Juiz muda de opinião e diz que cultos afros são religiões

Magistrado admitiu em nota que cometeu um erro, mas não mudou teor da sentença original e vídeos considerados ofensivos a religiões afro-brasileiras continuam no YouTube

Magistrado admitiu em nota que cometeu um erro, mas não mudou teor da sentença original e vídeos considerados ofensivos a religiões afro-brasileiras continuam no YouTube 

Por Redação

Eugênio Rosa de Araújo, juiz da 17ª Vara de Fazenda do Rio de Janeiro, voltou atrás em sua declaração de que a Umbanda e a o Candomblé não são religiões. Em nota divulgada na noite desta terça-feira (20) , ele admite o erro e afirma que “o forte apoio dado pela mídia e pela sociedade civil, demonstra, por si só, e de forma inquestionável, a crença de culto de tais religiões”.
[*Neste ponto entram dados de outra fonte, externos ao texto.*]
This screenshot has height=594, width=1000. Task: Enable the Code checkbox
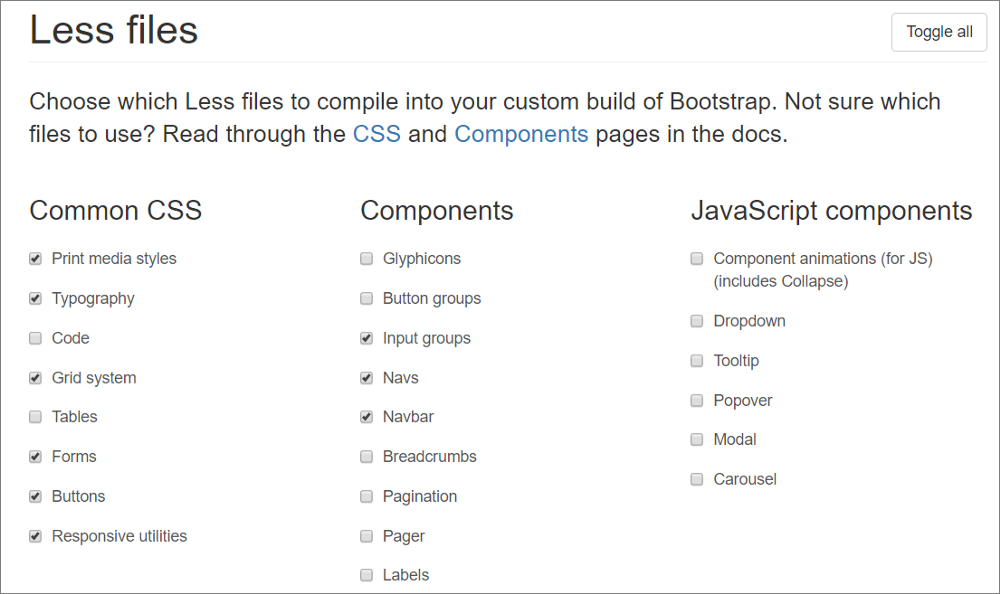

Porém, ele não muda o conteúdo de sua sentença, que nega o pedido de uma ação movida pelo Ministério Público Federal do Rio de Janeiro para que 15 vídeos de retratando cultos da Igreja Universal do Reino de Deus (IURD) fossem retirados do YouTube por serem ofensivos as religiões afro-brasileiras e disse que a sua decisão tem como base a “liberdade de expressão e de reunião”.

O advogado e babalorixá Márcio de Jagun, autor da ação movida pelo MPF, declarou que o reconhecimento do erro é bom, mas que isso não deveria ter sido fruto da pressão da sociedade civil. De acordo com o advogado, o próximo passo é ver quais os melhores caminhos para retirar os vídeos do YouTube.